I need to work within the confines of the experiment, but not get stuck wearing the same thing day in, day out – that feels like a cop out and a good friend of mine once told me 'repeating is cheating' (although we weren't talking about grey t-shirts at the time...)
Sunglasses - Monki, T-shirt - H&M
I feel like what I wear today needs to relate to the venue I’m in.
Its too hot for black, and white today would be too impractical (planning a spot of sunbathing on any patch of green I can get my ass on.)
Customised shorts and shoes - Miss Selfridge
So I take the middle ground and go for grey - again. Maybe I'll blend in to all that concrete and steel....That is supposed to be what I'm aiming for isn't it??
As I stand and look at myself in the mirror, I am surprised at how comfortable I feel. My usual instinct would be to reach for a studded cuff, a necklace or a pair of earrings (and on some days, all three) to add what I would consider a St Louis signature to this outfit, but today that feels unnatural….
There’s no distraction, nothing to complicate matters and more importantly …nowhere for me to hide.

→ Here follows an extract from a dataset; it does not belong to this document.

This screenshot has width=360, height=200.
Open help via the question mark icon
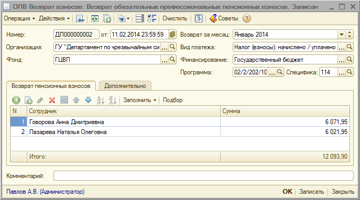247,18
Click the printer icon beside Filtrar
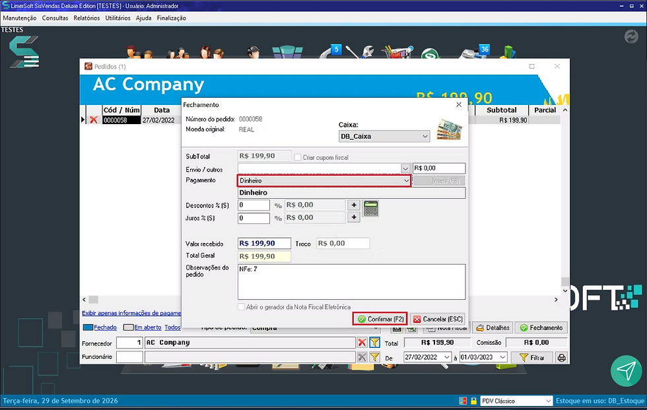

I’m not even wearing a watch…Jackie would be proud.
It occurs to me that all though my posturing confidence, I have actually been hiding behind my clothes for a long time, and not just my clothes. My hair, my makeup, my accessories… I haven’t actually wanted anyone to look at me… even though my choice of wardrobe has implied the opposite.
I’ve been trying to distract with ‘the ole razzle dazzle’ because I haven’t wanted anyone to actually see me… my face, my body. In case I came up short and was found wanting…
Wow…there’s a revelation of biblical proportions….
Well, I guess it is a Sunday.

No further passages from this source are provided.